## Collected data
/---

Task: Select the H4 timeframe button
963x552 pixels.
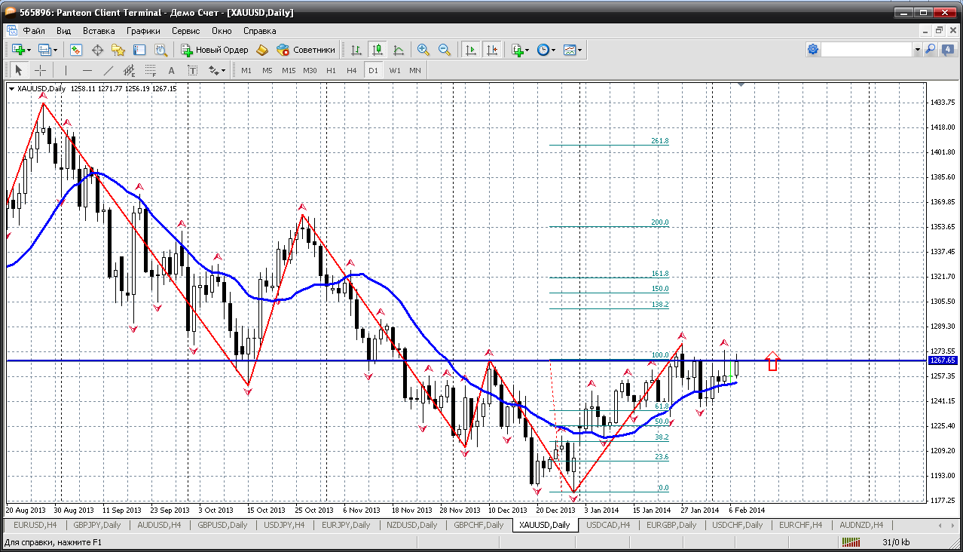Action: point(352,70)
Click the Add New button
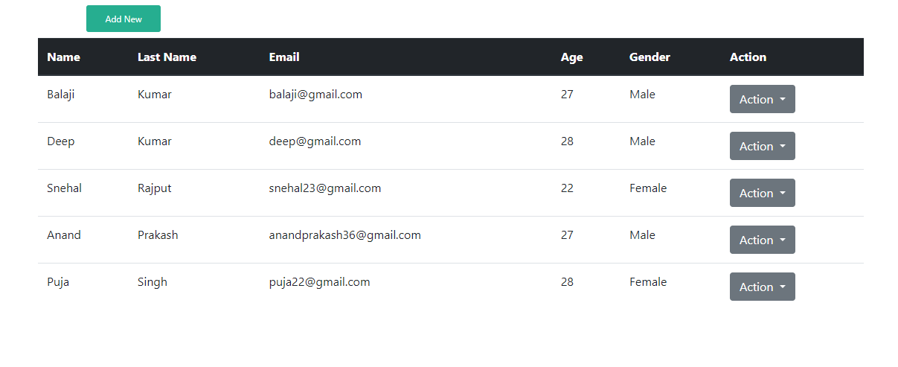898x367 pixels. 124,19
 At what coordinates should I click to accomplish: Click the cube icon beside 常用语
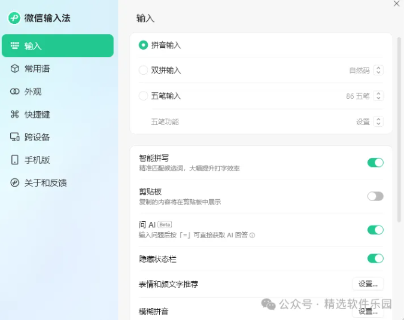point(15,69)
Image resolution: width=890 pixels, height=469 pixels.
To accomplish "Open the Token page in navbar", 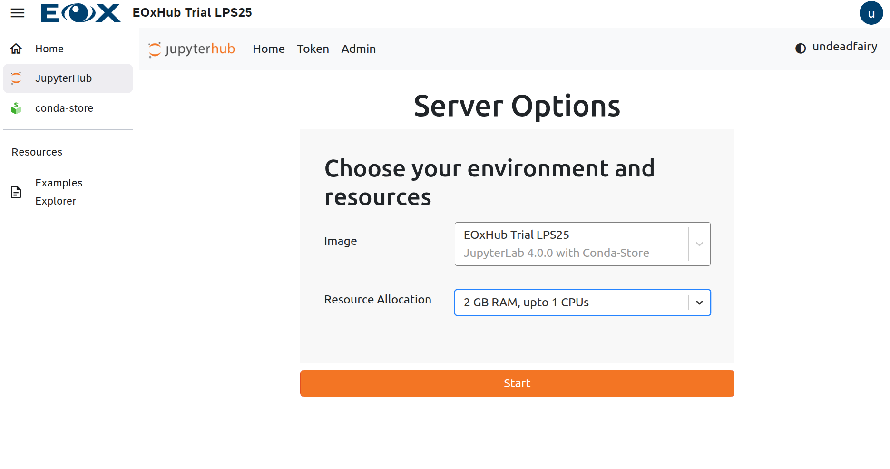I will (x=313, y=49).
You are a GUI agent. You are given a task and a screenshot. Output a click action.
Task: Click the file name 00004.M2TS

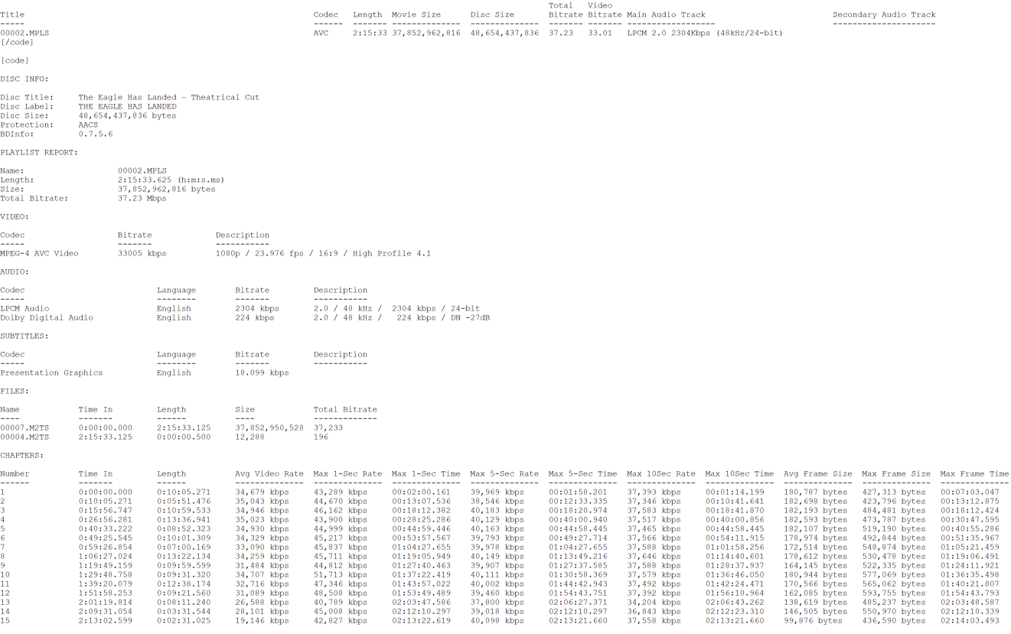point(24,437)
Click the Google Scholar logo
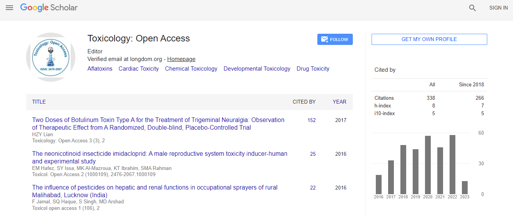Image resolution: width=513 pixels, height=216 pixels. tap(49, 8)
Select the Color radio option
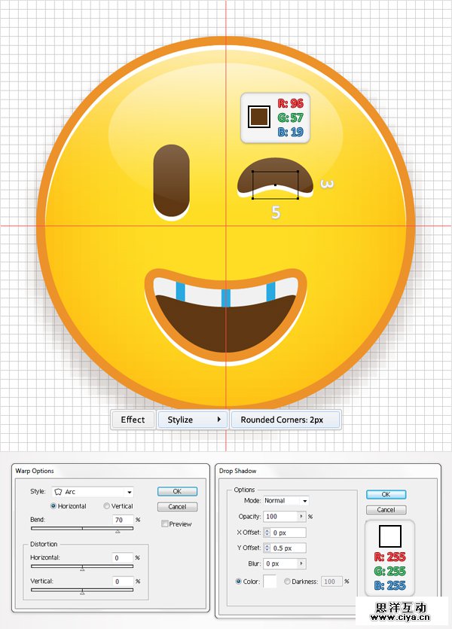Viewport: 452px width, 629px height. (240, 582)
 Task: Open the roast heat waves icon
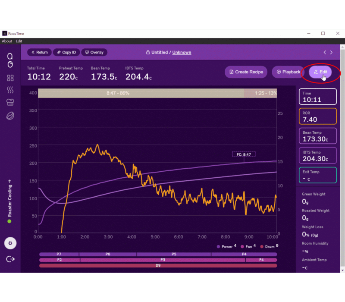coord(10,90)
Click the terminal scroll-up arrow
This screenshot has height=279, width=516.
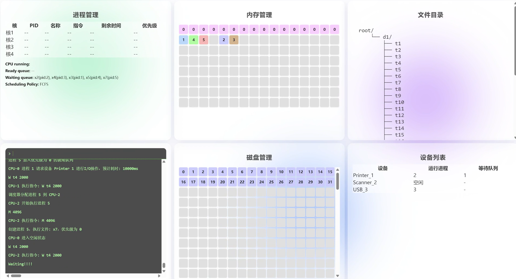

\---

## Work order
All lines from the one containing "Select the Color radio option" to the last line of the records above, and no others, should be returned unchanged, without pictures.

## Finished task
Select the Color radio option
Viewport: 452px width, 629px height. (240, 582)
 Task: Open the roast heat waves icon
coord(10,90)
Click the terminal scroll-up arrow
This screenshot has height=279, width=516.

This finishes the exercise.